In a recent report, London-based venture capital firm MMC was unable to find any evidence of AI use in close to half of the “AI start-ups” in Europe. Among start-ups that did use AI, the majority preferred purchasing third-party AI solutions rather than building their own.

The report, sponsored by Barclays, has sparked debate over whether AI has simply become a fashionable term to attract publicity and funding, and also begs the question of whether these ‘AI’ companies are filling the pockets of big software firms at the expense of developing their own IP.

“AI” attracts up to 50% more funding

MMC’s review looked at the “activities, focus, and funding” of 2,830 purported AI start-ups in 13 EU countries. In only 60% of these companies was there evidence of AI having a contribution to the firm’s business processes.

“We looked at every company, their materials, their product, the website and product documents,” David Kelnar, head of research for MMC, told Forbes, “In 40% of cases we could find no mention of evidence of AI.” In such cases, he added, “companies that people assume and think are AI companies are probably not.”

The report showed that AI-branded start-ups have attracted between 15 and 50 percent more funding than traditional software companies since 2015. This may explain why start-ups prefer branding themselves in this way. However, it’s worth noting that not all of the companies were actively claiming to use AI; some were simply failing to correct misclassifications made by third-party sites.

Bespoke solutions and differentiation

The study reported that nearly half of the companies surveyed favoured buying AI solutions from third parties, while a third intended to build custom solutions. The remainder looked to outsource custom solution development to a third party or wait for AI to be embedded in their favoured software products.

Seeing as only a third of the surveyed companies chose to develop AI solutions in-house, it’s important to highlight the reasons why this may be.
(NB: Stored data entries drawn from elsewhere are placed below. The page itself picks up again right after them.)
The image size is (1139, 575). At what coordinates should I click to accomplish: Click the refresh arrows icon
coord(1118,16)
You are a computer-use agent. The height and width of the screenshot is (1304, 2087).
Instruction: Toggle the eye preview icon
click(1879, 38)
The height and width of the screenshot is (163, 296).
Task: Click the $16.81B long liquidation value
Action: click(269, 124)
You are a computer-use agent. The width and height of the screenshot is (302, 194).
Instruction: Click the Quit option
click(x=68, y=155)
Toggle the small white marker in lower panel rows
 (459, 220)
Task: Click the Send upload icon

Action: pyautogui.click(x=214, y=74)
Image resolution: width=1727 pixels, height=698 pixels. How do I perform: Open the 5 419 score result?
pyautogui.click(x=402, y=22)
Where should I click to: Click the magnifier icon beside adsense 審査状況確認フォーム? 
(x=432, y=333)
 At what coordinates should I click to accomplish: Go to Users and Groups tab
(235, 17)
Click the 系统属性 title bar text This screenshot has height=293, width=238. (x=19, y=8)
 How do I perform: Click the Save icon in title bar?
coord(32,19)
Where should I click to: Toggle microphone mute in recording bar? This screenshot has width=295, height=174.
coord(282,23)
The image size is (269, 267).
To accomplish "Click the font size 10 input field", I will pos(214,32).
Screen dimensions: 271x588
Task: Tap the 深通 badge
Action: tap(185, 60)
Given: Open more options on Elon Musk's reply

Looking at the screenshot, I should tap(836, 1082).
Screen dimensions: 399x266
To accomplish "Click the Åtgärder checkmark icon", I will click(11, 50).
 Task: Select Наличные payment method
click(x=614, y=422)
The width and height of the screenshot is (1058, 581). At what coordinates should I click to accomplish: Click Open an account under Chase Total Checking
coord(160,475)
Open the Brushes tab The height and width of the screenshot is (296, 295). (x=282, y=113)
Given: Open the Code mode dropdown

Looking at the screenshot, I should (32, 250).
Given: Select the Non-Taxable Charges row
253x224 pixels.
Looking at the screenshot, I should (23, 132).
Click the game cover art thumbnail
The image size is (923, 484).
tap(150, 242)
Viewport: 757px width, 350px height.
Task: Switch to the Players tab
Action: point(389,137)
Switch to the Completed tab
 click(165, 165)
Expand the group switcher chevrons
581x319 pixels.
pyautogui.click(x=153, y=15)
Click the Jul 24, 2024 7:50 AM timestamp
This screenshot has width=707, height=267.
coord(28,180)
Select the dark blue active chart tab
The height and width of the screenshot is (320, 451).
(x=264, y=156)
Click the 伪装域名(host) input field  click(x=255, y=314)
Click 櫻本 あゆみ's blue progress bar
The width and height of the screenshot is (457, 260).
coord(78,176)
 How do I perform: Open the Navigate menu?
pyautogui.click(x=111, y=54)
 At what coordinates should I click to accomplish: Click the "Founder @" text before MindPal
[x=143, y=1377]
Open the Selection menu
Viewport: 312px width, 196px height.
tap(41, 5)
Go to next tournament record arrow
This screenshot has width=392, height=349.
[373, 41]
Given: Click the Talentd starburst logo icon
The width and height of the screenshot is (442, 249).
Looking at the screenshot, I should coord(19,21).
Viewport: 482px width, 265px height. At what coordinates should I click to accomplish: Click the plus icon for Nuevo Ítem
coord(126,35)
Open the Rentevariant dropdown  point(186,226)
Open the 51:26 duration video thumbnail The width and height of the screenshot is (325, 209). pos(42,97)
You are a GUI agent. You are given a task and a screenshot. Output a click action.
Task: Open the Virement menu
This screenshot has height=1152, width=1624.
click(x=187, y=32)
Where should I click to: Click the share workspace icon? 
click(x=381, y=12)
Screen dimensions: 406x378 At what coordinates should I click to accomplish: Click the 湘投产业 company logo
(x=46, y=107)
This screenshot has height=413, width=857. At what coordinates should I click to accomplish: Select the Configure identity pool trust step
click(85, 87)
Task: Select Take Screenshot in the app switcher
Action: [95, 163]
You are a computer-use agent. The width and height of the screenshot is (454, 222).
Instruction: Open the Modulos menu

Key challenges for start-ups looking to develop AI solutions as identified by MMC:

  1. Recruiting AI talent
  2. Accessing good quality training data
  3. Developing production-ready AI that would work in the real world

Despite custom-built AI systems (e.g. Google’s Deepmind) yielding potentially greater benefits and attracting more investment, some start-ups may view the ambition of producing bespoke solutions from scratch as a costly and unrealistic approach. One alternative to this is for start-ups to collect valuable data and use open-source machine learning libraries to achieve a similar goal. Although this approach may not result in the development of IP which is as valuable as that produced by pursuing an entirely bespoke solution, it carries a lower risk. If embarking on this approach, companies should be conscious of the obligations imposed by many of the common open-source libraries, concerning software reuse and contribution back to the open source community.

Spending on off-the-shelf AI products and spending on developing custom solutions in-house should not be seen as mutually exclusive. Investing in both could allow firms to create IP that enhances business value and is attractive to investors. Even if the concepts and applications developed are not capable of being patented, there are many other forms of IP protection available which can allow companies to protect their valuable efforts from misuse by third parties and demonstrate value to investors.